De koolstofcyclus (Illustratie: Lisa Larsson)

Koolstof gaat in een ingewikkelde cyclus van levende organismen, naar lucht, water en grond. Planten binden koolstof in de fotosynthese en koolstof wordt vrijgegeven aan de lucht door gaswisseling en aan grond en water door afbraakprocessen. Mensen voeren extra koolstof toe door het gebruik van fossiele brandstoffen. Dit zorgt voor een verhoogde kooldioxidegehalte in de lucht en het broeikaseffect. Door veranderd grondgebruik is de totale hoeveelheid planten op de wereld gehalveerd, en daardoor is gebonden koolstof overgegaan in CO2 in de lucht en in oceanen. Het kost veel tijd voor die CO2 weer verdwijnt uit de lucht, bijvoorbeeld door fotosynthese, en het is daarom cruciaal dat de emissies van fossiele brandstoffen zo snel mogelijk minder worden. Als dit niet gebeurt kunnen klimaatveranderingen onherroepelijk worden. Het binden van koolstof in bossen compenseert slechts een klein deel van de emissies.
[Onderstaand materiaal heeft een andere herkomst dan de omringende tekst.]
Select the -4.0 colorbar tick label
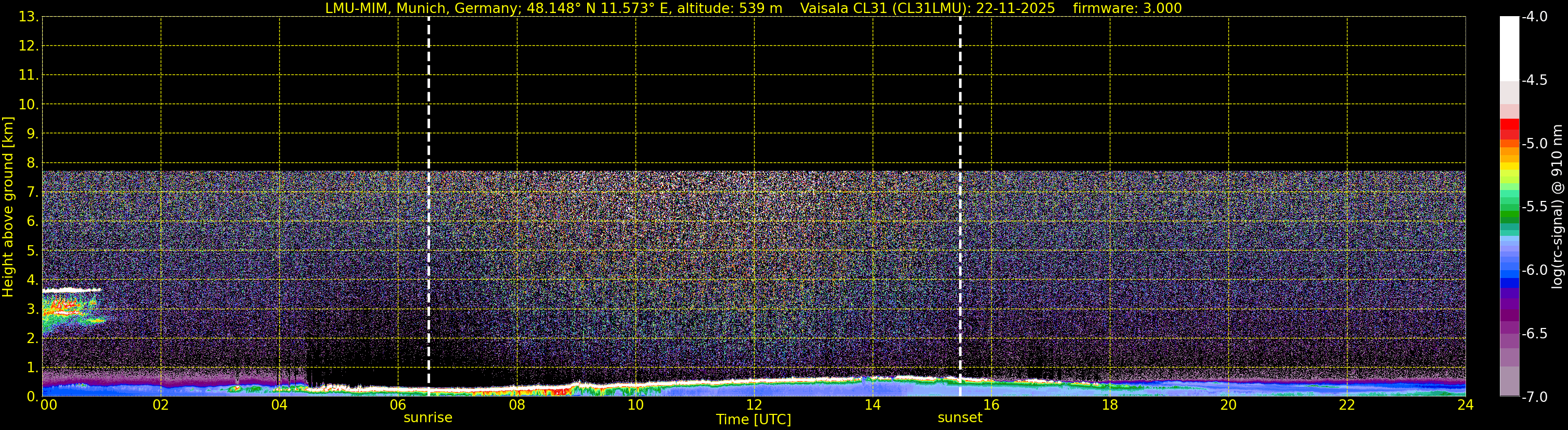The height and width of the screenshot is (430, 1568). pyautogui.click(x=1534, y=17)
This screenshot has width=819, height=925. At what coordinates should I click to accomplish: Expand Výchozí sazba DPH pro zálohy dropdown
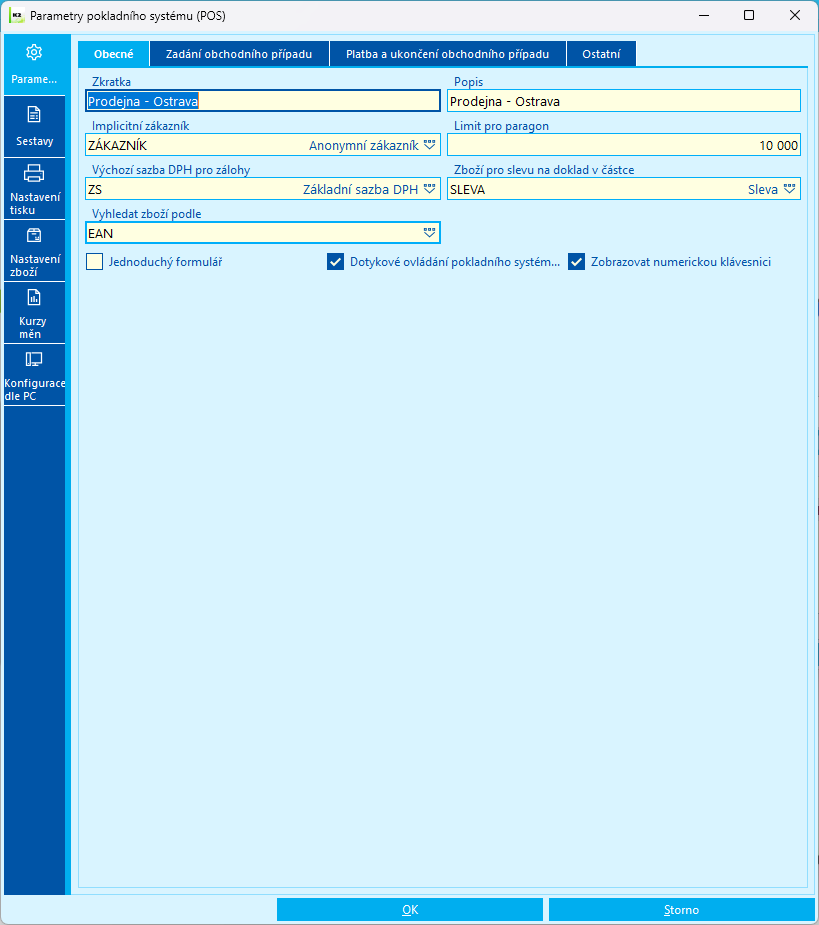[430, 189]
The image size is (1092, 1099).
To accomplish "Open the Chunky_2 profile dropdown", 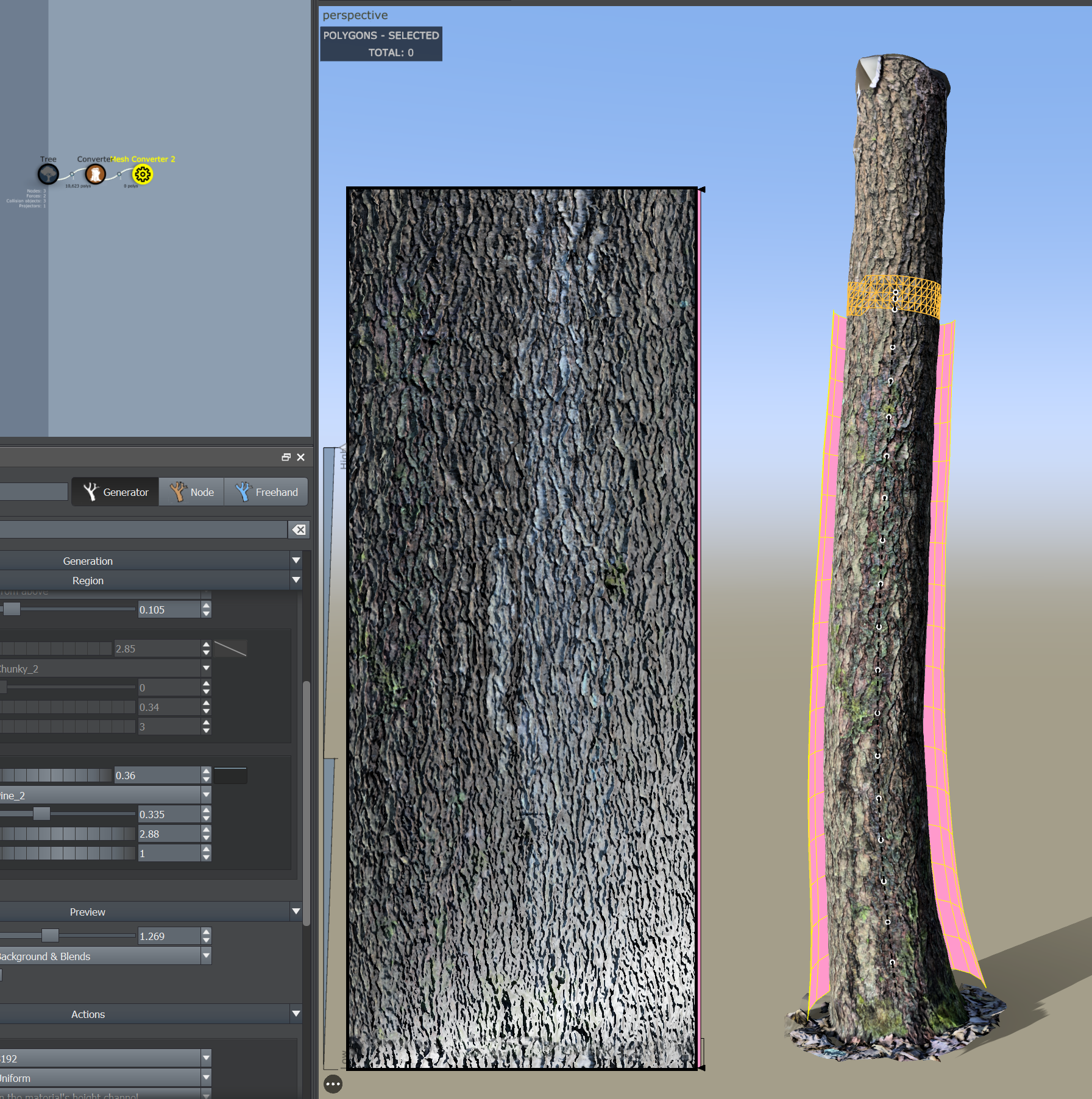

Doordat bomen groot zijn, slaan ze veel koolstof op. Het is echter belangrijk stil te staan bij de begrippen koolstofput en koolstofvoorraad. Een jong bos is een koolstofput – het bindt veel koolstof maar heeft geen grote koolstofvoorraad. Een oud bos kan ook een koolstofput zijn, maar bovenal heeft een oud bos een grote koolstofvoorraad. Als dat bos omgehakt wordt verdwijnt een groot deel van die koolstof in de atmosfeer, van de bomen en de grond. Het duurt 10-20 voordat een kaalslag weer een koolstof put is, maar het bos moet tenminste even oud worden als bij het tijdstip van omhakken voordat de koolstofvoorraad weer op hetzelfde niveau terug is. Op veengrond kan het nog langer duren voordat een opgroeiend bos een koolput is.

In een bos wordt koolstof opgeslagen in organismen, inclusief de planten en in dood organisch materiaal, boven en onder de grond. Onder de grond werken de boomwortels en schimmelnetwerken samen (de Mycorrhizanetwerken) en deze netwerken binden veel koolstof, in het bijzonder in oude bossen. Als een bos oud wordt, neemt de netto koolstofopname (het verschil tussen opname door fotosynthese en emissie van afbraakprocessen), maar productiebossen worden omgehakt lang voordat dit punt bereikt is. Desondanks hebben de bossen in Europa de laatste 15 jaar koolstof opgeslagen maar gemeten over de laatste 250 jaar hebben de bossen in Europa juist veel koolstof aan de atmosfeer afgegeven als gevolg van bosbouw.

Een plantage slaat minder koolstof op dan een natuurlijk bos omdat de bomen nooit heel oud en dik worden, en omdat de grond omgewoeld wordt tijdens het omhakken. Daarom moeten we de grote koolstofvoorraden in natuurlijke bossen laten liggen en deze bossen niet omhakken. In de bossen waar wel bosbouw bedreven wordt moeten de methoden worden aangepast om zoveel mogelijk koolstof vast te houden. Het is echter niet zeker of er bosbouwmethoden zijn waar tegelijkertijd koolstof gebonden wordt, waar de biodiversiteit niet aangetast wordt, en waar productie kan plaatsvinden.